ACT not only manages contact information of the name-address-phone-number-e-mail variety, it also schedules activities and tasks and records contact-related communications such as e-mail messages, letters, proposals, and phone calls, as well as your own observations and notes. ACT remains a superb program and does a great job of managing the entire sales process from meet-and-greet to closing and beyond.
Getting Its ACT Together
In version 2009, ACT increases its integration with Microsoft Outlook and enhances its database search capabilities. While these may sound like incremental improvements, the new Outlook integration makes the program a worthy upgrade — something that's all too rare these days in an era of empty "upgrades."
ACT comes in a standard version for individuals and small businesses and in a Premium version for larger teams and corporate workgroups. ACT Premium adds team-oriented features such as the Dashboard that serves team views and oversees contacts and activities, as well as activity reports that you can break down by user. Most important, Premium allows you to view the calendar's activities for ten or more people. Premium also adds Web access in its Corporate Edition.
From here, the sky is seemingly the limit with various ACT flavors — for example, one for financial professionals and another for people in real estate. Sage also offers add-ons to integrate ACT with a BlackBerry, Pocket PC, or Treo Smartphone as well as add-ons for linking with accounting programs such as Peachtree and QuickBooks.
New in ACT 2009
ACT now offers a feature called "En masse e-mail attaching." This lets you select multiple Microsoft Outlook e-mails — from different senders — and quickly attach them to the contact of your choice. Now, within Outlook, you can click on an ACT button to easily attach an e-mail to an ACT contact.
Another new feature lets you rely on Outlook rules to manage your inbox e-mail. Using this, for example, you can configure the system so any e-mail from a particular contact automatically becomes a part of a contact's ACT history.
You can also create ACT activities from within Outlook e-mails, which is useful for scheduling follow-ups, meetings, or tasks. You can copy an ACT calendar to an Outlook calendar with a single click from the main ACT toolbar, and vice versa.

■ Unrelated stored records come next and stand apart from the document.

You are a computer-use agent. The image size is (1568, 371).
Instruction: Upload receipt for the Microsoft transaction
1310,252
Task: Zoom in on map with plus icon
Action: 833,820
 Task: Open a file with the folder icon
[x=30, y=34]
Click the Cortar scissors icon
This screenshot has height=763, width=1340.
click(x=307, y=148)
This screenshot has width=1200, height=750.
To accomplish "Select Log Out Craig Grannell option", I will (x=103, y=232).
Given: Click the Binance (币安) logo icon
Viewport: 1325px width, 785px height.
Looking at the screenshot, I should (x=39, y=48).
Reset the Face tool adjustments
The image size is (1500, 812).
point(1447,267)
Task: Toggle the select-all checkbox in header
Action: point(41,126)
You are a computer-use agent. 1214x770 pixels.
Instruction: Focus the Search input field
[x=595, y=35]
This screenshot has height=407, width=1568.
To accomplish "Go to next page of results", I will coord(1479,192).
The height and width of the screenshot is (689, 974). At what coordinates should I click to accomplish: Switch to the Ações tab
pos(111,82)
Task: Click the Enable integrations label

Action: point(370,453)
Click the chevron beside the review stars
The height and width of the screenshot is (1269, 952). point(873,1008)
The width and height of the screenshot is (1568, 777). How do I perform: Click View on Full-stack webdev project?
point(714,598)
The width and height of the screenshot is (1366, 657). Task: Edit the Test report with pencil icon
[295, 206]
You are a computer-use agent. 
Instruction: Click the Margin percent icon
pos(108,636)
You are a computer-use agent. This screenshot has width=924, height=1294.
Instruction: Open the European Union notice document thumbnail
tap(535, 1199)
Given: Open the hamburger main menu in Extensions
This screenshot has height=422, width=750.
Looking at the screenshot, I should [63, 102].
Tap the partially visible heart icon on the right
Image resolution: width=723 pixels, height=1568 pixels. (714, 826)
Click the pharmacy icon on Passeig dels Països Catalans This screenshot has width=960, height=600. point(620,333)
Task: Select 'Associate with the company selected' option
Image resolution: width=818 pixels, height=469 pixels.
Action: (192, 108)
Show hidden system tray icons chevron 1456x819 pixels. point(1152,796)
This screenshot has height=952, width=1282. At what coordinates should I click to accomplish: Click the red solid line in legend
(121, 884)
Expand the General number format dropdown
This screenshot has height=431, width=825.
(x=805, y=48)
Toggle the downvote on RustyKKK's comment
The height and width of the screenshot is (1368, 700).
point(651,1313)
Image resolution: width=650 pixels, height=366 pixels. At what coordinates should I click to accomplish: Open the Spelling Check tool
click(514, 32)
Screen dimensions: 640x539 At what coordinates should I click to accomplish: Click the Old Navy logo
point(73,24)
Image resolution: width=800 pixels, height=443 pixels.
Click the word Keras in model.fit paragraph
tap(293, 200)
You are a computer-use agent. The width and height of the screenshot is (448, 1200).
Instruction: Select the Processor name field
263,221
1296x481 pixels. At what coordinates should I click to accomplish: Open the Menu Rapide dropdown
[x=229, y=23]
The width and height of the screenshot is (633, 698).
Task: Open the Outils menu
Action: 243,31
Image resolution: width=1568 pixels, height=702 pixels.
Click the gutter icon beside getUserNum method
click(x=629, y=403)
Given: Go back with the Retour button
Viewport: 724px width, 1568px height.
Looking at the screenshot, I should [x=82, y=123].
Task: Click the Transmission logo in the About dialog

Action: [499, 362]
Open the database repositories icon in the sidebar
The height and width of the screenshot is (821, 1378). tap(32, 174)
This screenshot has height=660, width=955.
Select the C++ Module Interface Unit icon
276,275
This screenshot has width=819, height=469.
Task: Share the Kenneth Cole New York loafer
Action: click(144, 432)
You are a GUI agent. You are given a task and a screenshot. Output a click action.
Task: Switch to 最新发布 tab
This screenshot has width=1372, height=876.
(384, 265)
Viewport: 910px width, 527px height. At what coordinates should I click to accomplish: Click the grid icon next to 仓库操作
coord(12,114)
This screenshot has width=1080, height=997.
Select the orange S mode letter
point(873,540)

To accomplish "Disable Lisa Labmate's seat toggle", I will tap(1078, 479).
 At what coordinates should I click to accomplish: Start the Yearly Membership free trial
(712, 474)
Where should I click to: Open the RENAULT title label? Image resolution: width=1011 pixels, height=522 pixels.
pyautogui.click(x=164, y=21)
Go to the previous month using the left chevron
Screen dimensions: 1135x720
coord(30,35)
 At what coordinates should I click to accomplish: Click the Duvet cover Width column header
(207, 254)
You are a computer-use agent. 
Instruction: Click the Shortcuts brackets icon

ACT has enhanced lookups so you can search for a contact using only a part of a name or title. For example, you can type in "manager" and pull up all the permutations: sales manager, warehouse manager, etc. You can conveniently switch between contacts, groups, or companies to modify searches without starting over. And you can access advanced queries from the main lookup toolbar to carry over and refine previous searches — a big convenience.
The program also now offers fast access to your most recent contact lookups, which lets you view these lookups by type, date, time stamp, and number of contacts.
And finally, you can apply calendar filters to printouts. Yes, you can now print ACT calendars based on priorities and date ranges — and display selected users — just the way that you see them on screen. This feature was long, long overdue.
Previously available only in the ACT Premium edition, you can now automate tasks such as copying calendars and backing up databases in the basic version of ACT. There's also an improved status bar that lets you view the progress of database synchronization and the time that remains in the process.